Il se trouva dans une petite pièce dont le plancher était couvert d’un tapis ; dans un coin, derrière un grand bureau, se tenait assis un jeune homme maigre, aux yeux vifs, au menton proéminent ; c’était celui dont les œuvres en lettres majuscules assombrissaient les carreaux. Il avait devant lui un gros registre, entre les feuillets duquel étaient passés les doigts de sa main droite, et ses yeux étaient fixés sur une vieille dame très-corpulente, en bonnet garni de tulle, qu’il était facile de reconnaître pour la propriétaire de l’établissement, et qui se chauffait près du foyer. Il semblait attendre les ordres de cette dame pour examiner les notes contenues dans le registre enfumé.

Au moment où Nicolas ouvrit la bouche pour prier le jeune homme de regarder à la lettre S, et de lui faire connaître les emplois de secrétaire qui restaient disponibles, on vit entrer dans le bureau une solliciteuse, en faveur de laquelle il se retira immédiatement et dont l’apparition excita sa surprise et son intérêt.

C’était une jeune personne de dix-huit ans à peine, d’une taille frêle et délicate, mais admirable de grâce et d’élégance, et qui, s’avançant timidement vers le bureau, demanda à voix basse un emploi de gouvernante ou de dame de compagnie. Elle leva son voile un instant, et découvrit son visage d’une rare beauté, bien qu’ombragé d’un nuage de tristesse ; ce que sa jeunesse rendait encore plus remarquable. Elle prit une adresse, paya la gratification d’usage, et disparut.

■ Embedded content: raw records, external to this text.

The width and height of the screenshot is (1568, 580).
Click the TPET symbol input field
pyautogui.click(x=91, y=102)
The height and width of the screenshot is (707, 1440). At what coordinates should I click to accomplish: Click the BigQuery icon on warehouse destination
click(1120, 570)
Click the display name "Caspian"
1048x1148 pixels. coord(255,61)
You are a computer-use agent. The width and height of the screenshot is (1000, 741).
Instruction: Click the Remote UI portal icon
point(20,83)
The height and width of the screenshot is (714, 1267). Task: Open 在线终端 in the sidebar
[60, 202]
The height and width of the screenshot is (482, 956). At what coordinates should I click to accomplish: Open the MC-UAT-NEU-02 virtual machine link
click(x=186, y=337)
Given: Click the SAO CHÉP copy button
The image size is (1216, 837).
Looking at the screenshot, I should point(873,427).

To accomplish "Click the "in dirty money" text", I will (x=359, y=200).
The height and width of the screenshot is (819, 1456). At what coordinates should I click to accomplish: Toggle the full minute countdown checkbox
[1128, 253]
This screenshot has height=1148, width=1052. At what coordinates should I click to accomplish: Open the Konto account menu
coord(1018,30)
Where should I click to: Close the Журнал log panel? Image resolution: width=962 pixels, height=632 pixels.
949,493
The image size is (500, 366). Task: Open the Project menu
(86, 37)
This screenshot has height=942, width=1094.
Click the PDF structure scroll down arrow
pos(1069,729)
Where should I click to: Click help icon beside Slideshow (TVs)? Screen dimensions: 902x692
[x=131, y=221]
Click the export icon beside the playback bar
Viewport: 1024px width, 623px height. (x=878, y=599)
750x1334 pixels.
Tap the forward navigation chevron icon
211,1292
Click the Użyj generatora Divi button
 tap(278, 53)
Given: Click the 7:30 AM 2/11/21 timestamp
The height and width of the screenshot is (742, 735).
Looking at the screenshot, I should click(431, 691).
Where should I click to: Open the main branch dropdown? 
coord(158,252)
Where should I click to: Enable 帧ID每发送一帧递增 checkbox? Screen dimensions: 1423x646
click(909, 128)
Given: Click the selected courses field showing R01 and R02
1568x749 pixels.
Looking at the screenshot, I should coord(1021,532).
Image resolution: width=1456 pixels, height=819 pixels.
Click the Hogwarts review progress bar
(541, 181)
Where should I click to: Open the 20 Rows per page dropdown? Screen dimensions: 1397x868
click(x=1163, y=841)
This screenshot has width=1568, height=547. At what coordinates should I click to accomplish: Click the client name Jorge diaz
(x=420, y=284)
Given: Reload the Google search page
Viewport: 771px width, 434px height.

Elle était proprement mais très-simplement mise. Son costume était tel, que, porté par une personne douée de moins de grâces personnelles, il eût paru pauvre et misérable. Sa suivante, car elle en avait une, était une fille à la face bourgeonnée, aux yeux ronds, à l’extérieur malpropre ; la rudesse de ses bras nus, qu’on apercevait à travers les trous de son châle, et les traces de suie et de grès mal effacées qui tatouaient son visage, pouvaient la faire prendre pour une servante à tout faire, et celles qui se tenaient sur le banc échangèrent avec elle des grimaces et des regards, signes maçonniques de la confrérie.

La servante suivit la maîtresse, et toutes deux étaient parties avant que Nicolas se fût remis des premiers effets de sa surprise et de son admiration. Il n’est pas aussi improbable que pourraient le croire les gens raisonnables qu’il eût été tenté de la suivre, s’il n’avait été retenu par ce qui se passa entre la dame corpulente et son teneur de livres.

— Quand revient-elle, Tom ? — Demain matin. — Où l’avez-vous envoyée ? — Chez madame Clark ! — Elle y sera bien, si elle y entre, dit la dame corpulente en prenant une prise de tabac.